How nearly the main landing came to failure is admitted, for almost nothing went according to plan; and the rising tide made matters worse. The demolition parties failed to identify landmarks and did not disembark at the appointed places. Few passages were cleared, and in the confusion those were not marked. Held up by obstacles and under heavy fire, losses were heavy; in particular, vehicles became entangled and were destroyed. When the shore was gained by the leading assault troops they therefore lacked supporting weapons, and little progress could be made inland; and only a small tonnage of supplies was landed during the day. Nothing but determined and gallant leadership of small parties prevented complete failure.
Why Cherbourg's Capture Did Not Confirm With the U.S. Timetable
Fortunately, on the smaller beach, resistance was less formidable and everything went according to plan.

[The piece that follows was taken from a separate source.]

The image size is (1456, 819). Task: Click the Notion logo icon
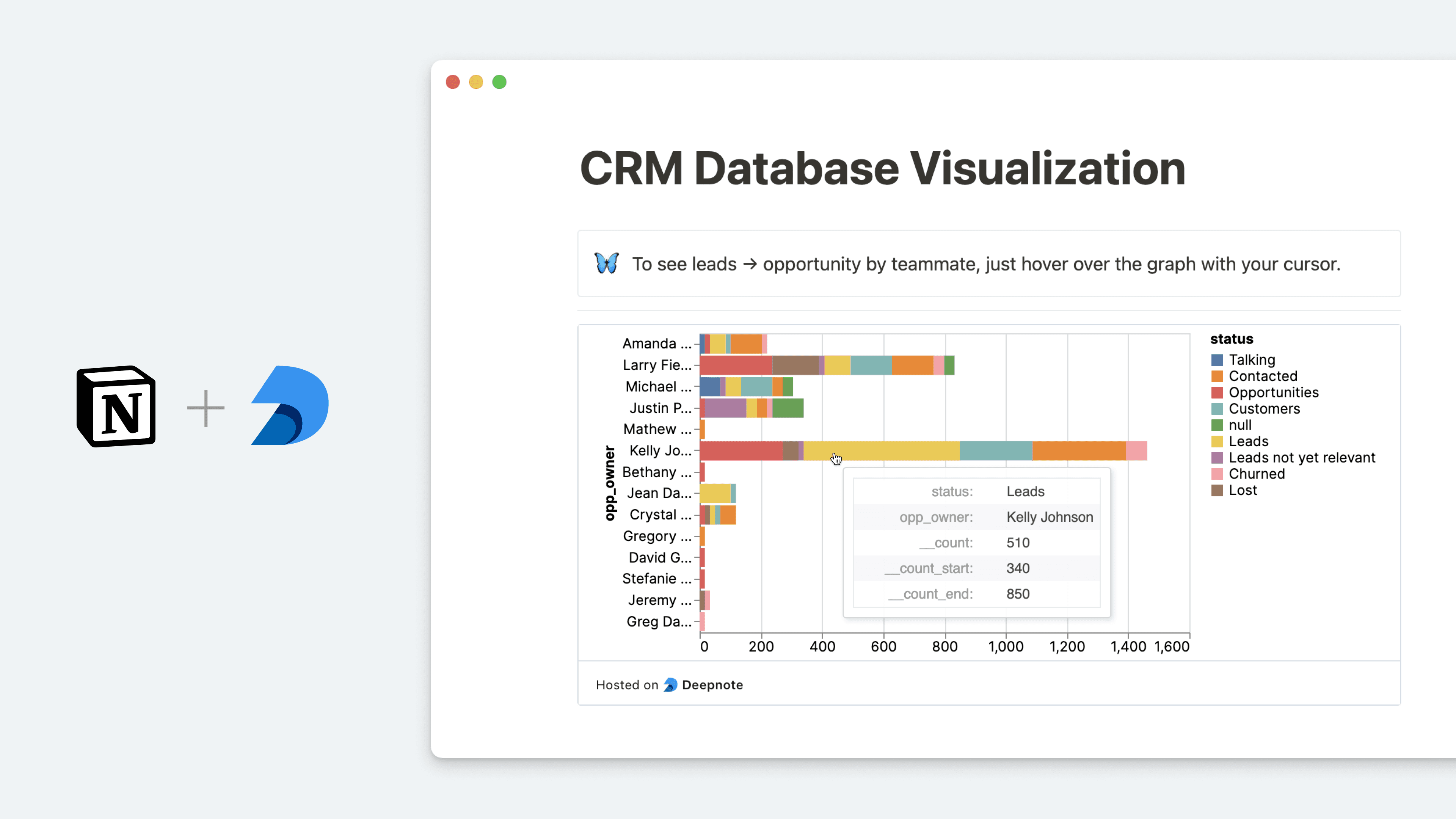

In consequence of the check on the main beach, however, the momentum of the first assault failed to develop, and Cherbourg, which it had been hoped would be captured within three days, did not fall till June 27. The delay in capturing Cherbourg became all the more serious when the great storm which started on June 19 broke up the attempt to construct the Mulberry “A” harbour made for the Americans' use by Britain. Thereafter the task of the S.O.S. in the build-up for further operations became immensely heavier and called for all the ingenuity and talent for improvisation that Americans possess.
The break-out from the bridge-head was certainly delayed; but when it came, it soon made up lost time by the amazing rapidity of General Patton's thrust. How greatly the speed of his thrust and the maintenance of its momentum was due to the work of the S.O.S. is told. The reckless courage shown by railway personnel in delivering the goods over a line a “Heath Robinson” condition fully equalled that of fighting troops.
But there are limits to what even the most efficient rear services can accomplish, and though roads and bridges and railways were restored at an astonishing pace the lack of fully equipped ports and the distance over which supplies had to be hauled eventually brought the Allies to a halt. Antwerp was captured by Montgomery intact; but till the approaches to it were cleared and it became available as a base for both the Allied armies, operations on a decisive scale could not be undertaken. Throughout the story we are made increasingly to realize the dependence of the fighting army on well-established bases and good lines of communications.
An undoubted fact emerging from this is that the advantage great maritime powers have of launching amphibious attacks at unexpected points of their own selection cannot be exercised at the opening of a war.
Unless it has a continental ally who can give it well-equipped ports and space for the deployment of its armies, a maritime nation can therefore not intervene on land in a continental war with any approach to the speed with which a continental Power can launch an attack across its land frontiers against a neighbour. The success of amphibious operations in the war just over should not mislead us on this point.